BACKGROUND: The advantages associated with the laparoscopic approach are lost when conversion is required. Available predictive models have failed to show external validation. Body surface area is a recently described risk factor not included in these models.
OBJECTIVE: The aim of this study was to develop a clinical rule including body surface area for predicting conversion in patients undergoing elective laparoscopic colorectal surgery.
DESIGN: This was a prospective cohort study.
SETTING: This study was conducted at a single large tertiary care institution.
PATIENTS: Nine hundred sixteen patients (mean age, 63.9; range, 14–91 years; 53.2% female) who underwent surgery between January 2004 and August 2011 were identified from a prospective database.
MAIN OUTCOME MEASURES: Conversion rate was analyzed related to age, sex, obesity, disease location (colon vs rectum), type of disease (neoplastic vs nonneoplastic), history of previous surgery, and body surface area. A predictive model for conversion was developed with the use of logistic regression to identify independently associated variables, and a simple clinical prediction rule was derived. Internal validation of the model was performed by using bootstrapping.
RESULTS: The conversion rate was 9.9% (91/916). Rectal disease, large patient size, and male sex were independently associated with higher odds of conversion (OR, 2.28 95%CI, 1.47–3.46]), 1.88 [1.1–3.44], and 1.87 [1.04–3.24]). The prediction rule identified 3 risk groups: low risk (women and nonlarge males), average risk (large males with colon disease), and high risk (large males with rectal disease). Conversion rates among these groups were 5.7%, 11.3%, and 27.8% (p < 0.001). Compared with the low-risk group, ORs for average- and high-risk groups were 2.17 (1.30–3.62, p = 0.004) and 6.38 (3.57–11.4, p < 0.0001).
LIMITATIONS: The study was limited by the lack of external validation.

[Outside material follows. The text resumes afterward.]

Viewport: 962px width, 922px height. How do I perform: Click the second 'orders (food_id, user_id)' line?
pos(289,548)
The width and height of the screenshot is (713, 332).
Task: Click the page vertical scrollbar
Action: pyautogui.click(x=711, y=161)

CONCLUSION: This predictive model, including body surface area, stratifies patients with different conversion risks and may help to inform patients, to select cases in the early learning curve, and to evaluate the standard of care. However, this prediction rule needs to be externally validated in other samples (see Video, Supplemental Digital Content 1, http://links.lww.com/DCR/A137).